Stored records:

########################################

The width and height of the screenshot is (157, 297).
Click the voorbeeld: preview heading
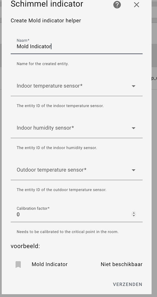click(x=25, y=246)
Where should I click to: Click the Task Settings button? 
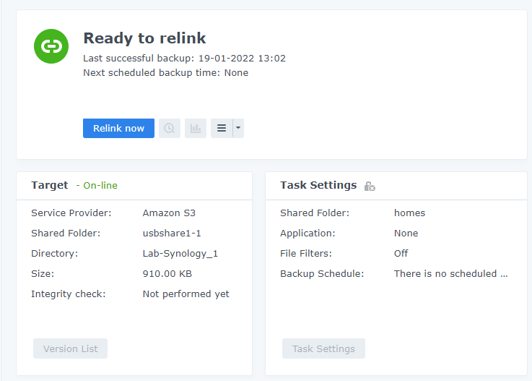[x=323, y=348]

########################################

- **TASK OBJECTIVE**
Without the pictures, restate all the entries above exactly.

- **REPLY TO THE TASK**
The width and height of the screenshot is (157, 297).
Click the voorbeeld: preview heading
click(x=25, y=246)
Where should I click to: Click the Task Settings button? 
[x=323, y=348]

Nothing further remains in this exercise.